En avoir assez, être à bout, ne plus supporter une situation. « Avoir son voyage » est une expression familière québécoise qui exprime l'exaspération ou le fait d'être complètement à bout.
- familier
- Tout le Québec
Origine
« Avoir son voyage » est une expression familière québécoise qui exprime l'exaspération ou le fait d'être complètement à bout. On dit « j'ai mon voyage » quand on n'en peut plus, quand une situation a atteint son point de rupture. Selon le contexte et le ton, l'expression peut aussi exprimer un étonnement vif ou une incrédulité, proche de « j'en reviens pas ».
Utilisation
Son origine n'est pas formellement documentée dans les dictionnaires reconnus. L'hypothèse populaire la plus répandue repose sur le sens québécois de « voyage » pour désigner un chargement ou une cargaison - un usage effectivement attesté dans le parler d'ici. « Avoir son voyage » voudrait alors dire être rempli à ras bord, ne plus pouvoir rien prendre de plus.
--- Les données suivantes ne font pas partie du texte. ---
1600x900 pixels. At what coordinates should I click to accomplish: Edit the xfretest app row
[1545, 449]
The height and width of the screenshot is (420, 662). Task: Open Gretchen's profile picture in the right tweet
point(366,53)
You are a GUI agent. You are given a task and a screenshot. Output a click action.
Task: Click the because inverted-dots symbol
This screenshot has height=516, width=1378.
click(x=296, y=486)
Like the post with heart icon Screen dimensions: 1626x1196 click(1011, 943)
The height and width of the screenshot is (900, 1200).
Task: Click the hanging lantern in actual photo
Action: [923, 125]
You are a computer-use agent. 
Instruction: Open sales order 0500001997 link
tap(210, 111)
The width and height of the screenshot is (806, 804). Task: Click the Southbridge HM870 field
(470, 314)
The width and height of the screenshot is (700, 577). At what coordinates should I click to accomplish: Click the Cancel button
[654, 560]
Cette explication reste toutefois spéculative : aucun dictionnaire officiel ne la valide formellement.
Nuances
Le registre est familier. C'est une expression typiquement orale, bien ancrée dans le parler québécois populaire. Par rapport à certains synonymes plus crus, elle reste relativement modérée et accessible dans la conversation courante. Un francophone de France ne la comprendra pas spontanément.
Le saviez-vous ?
Ce qu'on apprécie dans cette expression, c'est son image : celle d'un contenant qui arrive à saturation, d'un être humain qui a accumulé assez pour déborder. Elle se conjugue avec beaucoup de naturel : « Là, vraiment, j'ai mon voyage de cette situation-là. »
Exemple
- Le propriétaire a encore augmenté le loyer ? - Oui ! J'ai mon voyage. On déménage en juin.